Archive for Management

It’s Always a People Problem

From The Secrets of Consulting:

The Second Law of Consulting: No matter how it looks at first, it’s always a people problem.

This was a book I read a few years ago, and this quote has stuck with me as it continues to resonate. Even technology decisions are really people problems.

Innovative Management

From McKinsey:

There’s a market for talent, and as long as you’re willing to pay what that marketplace demands, you can attract talented people. The real challenge is making profits off those talented people. That’s where the big opportunity is. The leading companies today are combining talent and technology and organizational design to generate much higher profits per employee than was possible in the past. So the trick becomes, “How do I hire talent that I can profit from?”

In any field of human endeavor you ultimately reach a point where you can’t solve the new problems using the old principles. I think we’ve reached that point in the evolution of management. When you go back to the principles upon which our modern companies are built—standardization, specialization, hierarchy, and so on—you realize that those are not bad principles but are inadequate for the challenges that lie ahead.

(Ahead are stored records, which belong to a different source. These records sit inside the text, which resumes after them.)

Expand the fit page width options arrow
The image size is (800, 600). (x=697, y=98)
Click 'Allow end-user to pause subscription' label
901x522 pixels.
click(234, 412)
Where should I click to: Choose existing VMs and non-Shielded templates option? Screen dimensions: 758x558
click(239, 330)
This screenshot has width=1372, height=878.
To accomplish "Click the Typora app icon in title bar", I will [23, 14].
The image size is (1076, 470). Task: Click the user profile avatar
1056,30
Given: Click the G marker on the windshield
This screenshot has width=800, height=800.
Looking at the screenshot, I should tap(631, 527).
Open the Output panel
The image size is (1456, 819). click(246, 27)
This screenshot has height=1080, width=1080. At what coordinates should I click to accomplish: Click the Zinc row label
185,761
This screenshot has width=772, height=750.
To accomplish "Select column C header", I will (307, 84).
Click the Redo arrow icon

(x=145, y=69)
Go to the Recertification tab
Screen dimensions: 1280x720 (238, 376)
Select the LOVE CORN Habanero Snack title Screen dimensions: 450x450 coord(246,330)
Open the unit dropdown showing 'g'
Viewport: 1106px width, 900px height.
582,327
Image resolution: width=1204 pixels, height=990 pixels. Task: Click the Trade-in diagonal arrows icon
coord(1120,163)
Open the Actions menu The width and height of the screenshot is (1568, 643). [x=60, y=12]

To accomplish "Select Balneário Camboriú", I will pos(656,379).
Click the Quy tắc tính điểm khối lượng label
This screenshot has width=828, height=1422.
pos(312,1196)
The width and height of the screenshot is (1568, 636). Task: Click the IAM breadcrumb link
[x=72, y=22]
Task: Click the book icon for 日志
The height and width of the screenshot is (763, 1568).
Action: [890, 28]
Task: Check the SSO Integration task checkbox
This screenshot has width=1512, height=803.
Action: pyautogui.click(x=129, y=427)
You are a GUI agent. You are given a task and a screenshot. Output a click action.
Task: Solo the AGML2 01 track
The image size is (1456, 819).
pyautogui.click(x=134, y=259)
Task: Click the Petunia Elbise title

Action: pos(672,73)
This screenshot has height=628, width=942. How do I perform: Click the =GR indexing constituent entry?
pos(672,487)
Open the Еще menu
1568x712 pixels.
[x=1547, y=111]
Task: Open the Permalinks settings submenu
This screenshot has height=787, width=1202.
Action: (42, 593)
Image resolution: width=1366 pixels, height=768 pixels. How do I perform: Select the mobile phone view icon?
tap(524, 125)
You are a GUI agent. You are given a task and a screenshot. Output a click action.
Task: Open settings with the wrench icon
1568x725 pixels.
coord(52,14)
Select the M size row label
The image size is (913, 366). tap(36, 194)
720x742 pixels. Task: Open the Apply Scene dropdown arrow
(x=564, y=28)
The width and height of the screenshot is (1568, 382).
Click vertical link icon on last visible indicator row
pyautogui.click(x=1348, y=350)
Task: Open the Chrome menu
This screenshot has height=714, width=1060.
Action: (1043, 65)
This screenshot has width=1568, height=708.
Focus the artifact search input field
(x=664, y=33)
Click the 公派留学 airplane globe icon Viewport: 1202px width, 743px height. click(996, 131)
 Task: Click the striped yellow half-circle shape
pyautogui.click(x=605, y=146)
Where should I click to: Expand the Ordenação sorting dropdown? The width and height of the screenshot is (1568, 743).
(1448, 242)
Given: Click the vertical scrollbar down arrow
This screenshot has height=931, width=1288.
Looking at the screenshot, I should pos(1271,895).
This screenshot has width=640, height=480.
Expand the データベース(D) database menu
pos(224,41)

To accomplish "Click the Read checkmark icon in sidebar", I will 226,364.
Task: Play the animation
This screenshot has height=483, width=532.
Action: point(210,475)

Great interview with the authors of two recent management books.

Reading Matters

An interesting article in the NYTimes on reading habits of CEOs:

Serious leaders who are serious readers build personal libraries dedicated to how to think, not how to compete.

Perhaps that is why — more than their sex lives or bank accounts — chief executives keep their libraries private.

I’m in the midst of choosing some new bookcases. My book collection is starting to get out of hand. A good problem to have methinks.

Thanks to Brad for the link, and for a number of great book recommendations from his blog.

Origin of Wealth

From The Origin of Wealth:

Markets win over command and control, not because of their efficiency at resource allocation in equilibrium, but because of their effectiveness at innovation in disequilibrium.

Evolution, genetic algorithms and complexity theory, as applied to economics: It is a search problem.

This book foretells the demise of economic theories based on equilibrium. To tell the story, a wide path is walked through the history of economics, advanced computer science, physics and some chaos theory. Very interesting reading, if you are interested in economics, or why economics works or doesn’t (quite) work.

For a review, see John Hagel’s article.

Dare to be Great

The ETL series has been consistently good, and the recent lectures have continued the tradition.

A question posed by Jackie Speier, a former senator, really got me thinking:

What would you do if you knew you could not fail?

The thing that struck me was that I have no easy answer for this question.

I don’t know.

Fortunately, it is the kind of question that if you spend time thinking of an answer, you’re getting somewhere. Even without an answer, the path towards an answer is constructive.

So, what would you do if you knew you could not fail?